OBJECTIFS:
- A) Selon le texte sur le rôle de l’État, qu’est-ce qui coûte toujours plus cher que d’empêcher la survenance d’un conflit par un dialogue préventif ? Répondez, s’il vous plaît, en quelques mots.
- B) Dans le texte sur le rôle de l’État, reprenez le passage allant de "Et il coûte" à "gestionnaire de l’État." en substituant "différend" à "conflit".
- C) Indiquez si chaque affirmation concorde avec le texte sur le rôle de l’État, en répondant par oui ou non et en citant les mots décisifs du texte.
(i) Chaque région a ses problèmes spécifiques.
(ii) L’indépendance des juges figure parmi les problèmes transrégionaux.
(iii) Le gouvernement doit disposer d’un seul département ministériel pour toute l’activité nationale.

TEXTE FOURNI:
· · · · ·
Et il coûte toujours plus cher de régler un conflit que d’empêcher sa survenance par un dialogue préventif au moindre signe précurseur. Dans un pays où l’État est au service de la nation, quand une catégorie sociale, un groupe socioprofessionnel, une communauté sociologique ou une collectivité citoyenne pose un problème collectif (qu’il soit politique, économique, social, culturel ou autre), soit l’État le résout directement si c’est dans ses obligations régaliennes et qu’il en a les moyens, soit il négocie avec la ou les parties à la cause, pour trouver une ou des solutions consensuelles. Un gouvernement qui n’appréhende pas cette nécessité impérative de dialogue sociopolitique avec les composantes sociologiques de la nation, ou entre elles sous son arbitrage n’a rien compris à son rôle de gestionnaire de l’État.
Mis à part le fait que chaque région a ses problèmes spécifiques, il y a des problèmes transrégionaux dont l’existence peut remettre en cause l’intérêt général ou le vivre ensemble. Il en est ainsi des infrastructures, de l’énergie électrique, de l’eau potable, de la traduction en français ou en anglais des actes de l’État et des instruments juridiques internationaux, de la sécurité routière, de l’habitat décent, de logements sociaux, du droit de vote, de la situation socioprofessionnelle des enseignants, de l’indépendance des juges, bref, de l’accès aux services publics en général.
Si l’État ne peut ni résoudre ces problèmes ni garantir sa suppléance ad hoc, par des citoyens organisés, alors, il n’a aucune raison d’exister. C’est pourquoi il a besoin d’un gouvernement comme instrument de sa mission, avec des départements ministériels par secteur de l’activité nationale, afin qu’aucun besoin des populations ne lui échappe.
· · · · ·
Relevés de localisation de mots et d’éléments:
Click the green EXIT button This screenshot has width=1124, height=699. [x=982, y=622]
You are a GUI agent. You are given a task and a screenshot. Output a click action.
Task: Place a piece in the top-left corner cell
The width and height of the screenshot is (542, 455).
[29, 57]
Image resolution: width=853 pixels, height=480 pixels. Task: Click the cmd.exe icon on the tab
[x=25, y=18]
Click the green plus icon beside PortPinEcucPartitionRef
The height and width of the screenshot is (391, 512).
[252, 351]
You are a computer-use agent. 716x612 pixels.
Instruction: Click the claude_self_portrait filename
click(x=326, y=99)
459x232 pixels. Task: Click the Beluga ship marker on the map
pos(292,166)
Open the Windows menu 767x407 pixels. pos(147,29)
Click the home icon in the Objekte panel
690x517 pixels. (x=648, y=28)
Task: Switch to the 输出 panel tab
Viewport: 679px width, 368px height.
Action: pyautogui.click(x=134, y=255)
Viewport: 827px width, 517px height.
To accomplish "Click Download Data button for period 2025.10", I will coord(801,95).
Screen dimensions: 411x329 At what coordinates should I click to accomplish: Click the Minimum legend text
· · · · ·
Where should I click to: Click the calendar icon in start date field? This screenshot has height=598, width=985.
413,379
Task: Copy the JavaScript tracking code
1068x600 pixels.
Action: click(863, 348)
· · · · ·
RÉPONSES SUCCESSIVES:
- A) Régler un conflit.

- B)
Et il coûte toujours plus cher de régler un différend que d’empêcher sa survenance par un dialogue préventif au moindre signe précurseur. Dans un pays où l’État est au service de la nation, quand une catégorie sociale, un groupe socioprofessionnel, une communauté sociologique ou une collectivité citoyenne pose un problème collectif (qu’il soit politique, économique, social, culturel ou autre), soit l’État le résout directement si c’est dans ses obligations régaliennes et qu’il en a les moyens, soit il négocie avec la ou les parties à la cause, pour trouver une ou des solutions consensuelles. Un gouvernement qui n’appréhende pas cette nécessité impérative de dialogue sociopolitique avec les composantes sociologiques de la nation, ou entre elles sous son arbitrage n’a rien compris à son rôle de gestionnaire de l’État.

- C)
(i) Oui : « chaque région a ses problèmes spécifiques ».
(ii) Oui : « de l’indépendance des juges ».
(iii) Non : « avec des départements ministériels par secteur de l’activité nationale ».